Verilen metin -
• • • •

Bölümün geri kalanı ise Kösem Sultan’ın çocukları ve
diğer karakterlerden aldığı darbeler üzerine kuruluydu. Sefere gitmeden önce
validesine mukayyet olabilsin diye ağabeyi 4. Murad tarafından haremin
yöneticisi olarak tayin edilen Atike Sultan, bu sayede geç de olsa diziye
ağırlığını koyan bir karakter haline gelebildi. Hayatının aşkı Silahtar’ın
başına gelenlerin sorumlusunun validesi olduğunu öğrenmesiyle birlikte de
dişlerini iyiden iyiye göstermeye başladı.
Yeri geldi Kösem Sultan’ın saraydan
çıkmasına engel oldu, yeri geldi onu zindana kapatmakla tehdit etti. Sinan Paşa’yı
ahalinin lincinden de kurtardı, Halil Paşa’yı yakalatıp zindana da koydu. Bu
Atike, ergen aşık Atike’yi izlemekten kesinlikle daha keyif verici.
Sefer dönüşünde hızlı bir şekilde ölüm yolculuğuna
geçilen 4. Murad da validesine zehir zemberek laflar sarf etmede Atike Sultan’dan
aşağı kalmadı. Bir anne iktidar hırsı yüzünden evlâdından vazgeçtiğinde ondan
duyacağı sözler de yenilir yutulur cinsten olmayacaktı elbette. Ancak Murad’ın
annesine “sen bir hastalıksın. Hanedanımızın üstüne çökmüş bir felaketsin.

• • • •

Sunulan veriler -
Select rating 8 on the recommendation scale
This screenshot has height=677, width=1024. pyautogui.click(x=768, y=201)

• • • •

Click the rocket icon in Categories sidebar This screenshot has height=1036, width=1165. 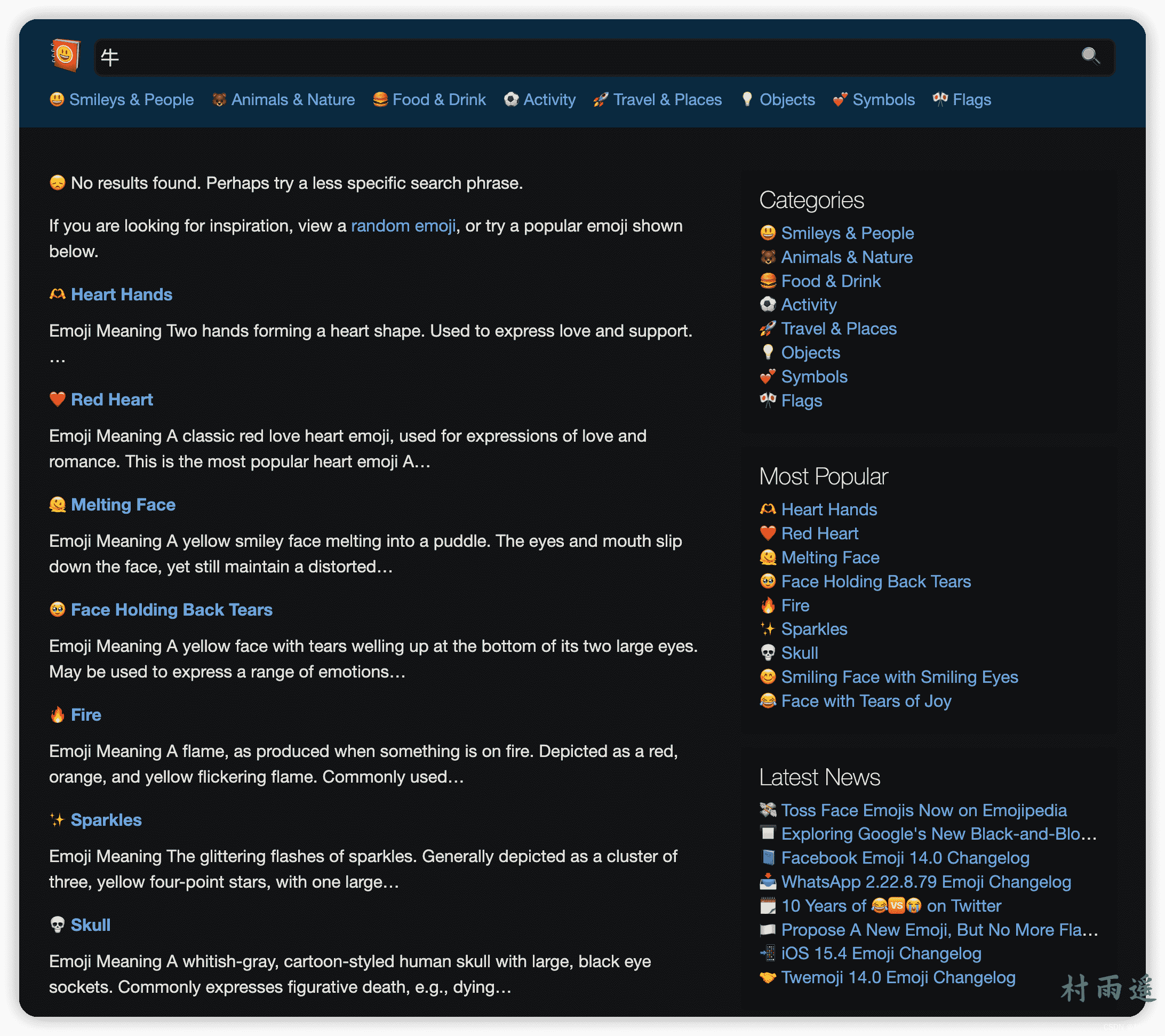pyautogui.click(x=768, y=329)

• • • •

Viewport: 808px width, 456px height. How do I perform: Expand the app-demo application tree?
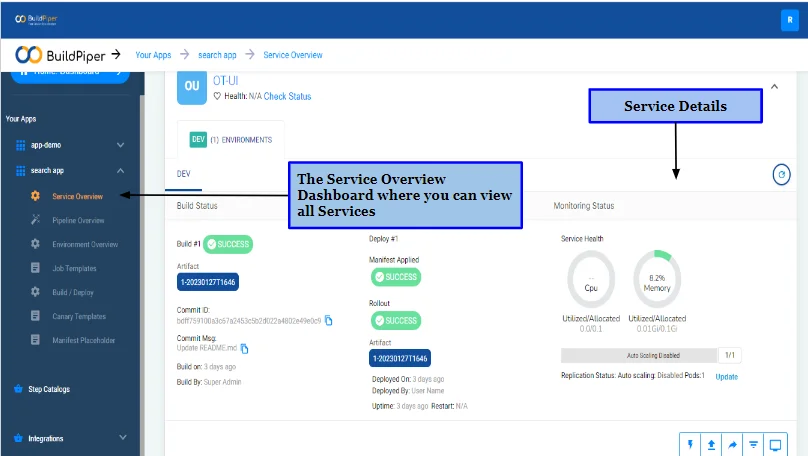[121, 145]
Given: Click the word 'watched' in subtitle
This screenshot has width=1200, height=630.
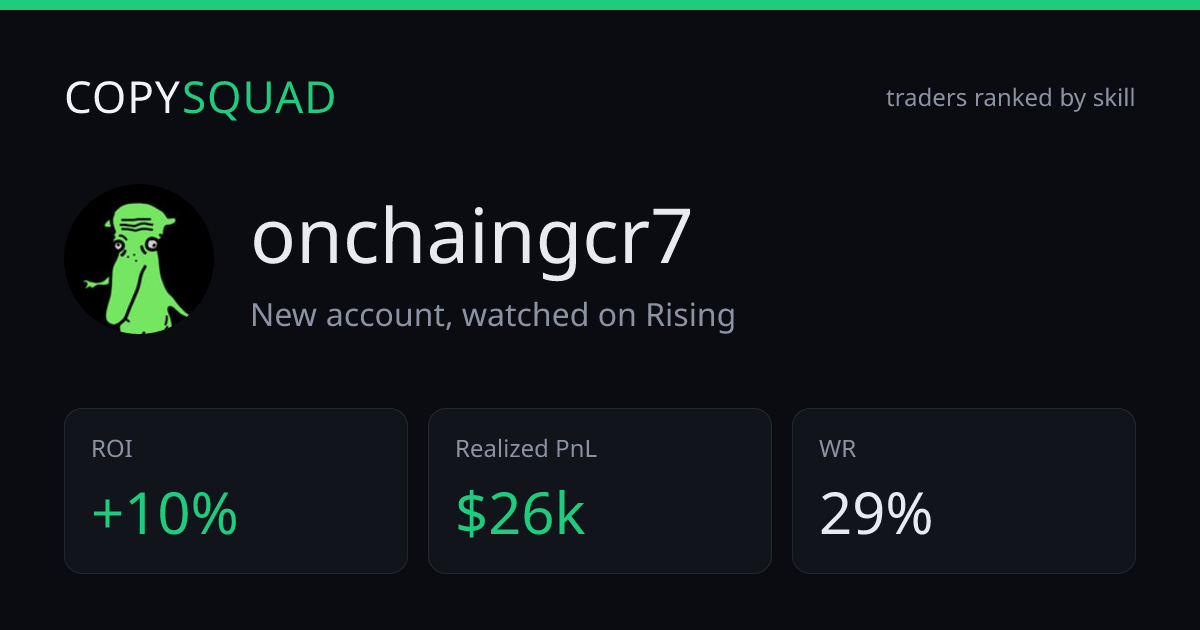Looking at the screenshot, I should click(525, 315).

• • • •

Yapılacak iş -
Kösem Sultan dizisinin bir bölümünü değerlendiren yazının devamını yazın. Kayıtlar kullanılmayacak.

Alıştırma sonucu -
Ölürüm de bu devleti sana bırakmam” demesi yine de korkunçtu. Ne de olsa haklı
olarak bunca sahiplendiği o hanedanın bir üyesi olabilmesi, kendisini dünyaya
getiren annesi sayesinde mümkün olabildi.
En sevdiğimiz deli Sultan Mustafa da öldürücü darbelerden
bir diğerini vurdu Kösem Sultan’a. “O sadece kendini düşünen bir zalimdi”
diyerek kendini daha üstün ve farklı görmeye çalışan Kösem’e Safiye Sultan’dan hiçbir farkının olmadığını söyledi. Sevdiği ve seveceği herkesin ölümünü
göreceğini bile bile sevdiği adamı kurtarabilmek için yıllar önce büyücü kadına
kanını veren Kösem Sultan, kendi hatalarının da getirisi olarak artık tamamen
yapayalnız kaldı.
Hep mesafeli durduğum bir karakter olsa da Kösem’in
yalnızlığına ve çocuklarından duyduğu acı sözlerden sonra belli ki hissettiği ama çaktırmamaya çalıştığı büyük kalp kırıklığına ben bile üzülmedim değil. Kalbinin bir yerlerinde hâlâ bir kırıntısının kaldığına emin olduğum duygularını ve merhametini de herhalde tamamen bir kenara bırakır artık.
Bütün bu detayların arasında bölüme dair benim en çok
hoşuma giden şey ise bambaşka bir şey oldu. Vaktiyle Muhteşem Yüzyıl’ı izlemeye
başlamamın en büyük sebebinin birbirinden güzel müziklerini farketmem olduğunu
yazmıştım. Hepsi birbirinden nefis olan bu besteler içinde iki dizide de şimdiye
kadar hiç kullanılmayan ve artık kullanılacağına dair ümidimi de kaybettiğim
bir tanesi vardı. Aşk-ı Derûn’un 2 numaralı soundtrack albümünün en sonlarında
yer alan “Sahipsiz” isimli beste.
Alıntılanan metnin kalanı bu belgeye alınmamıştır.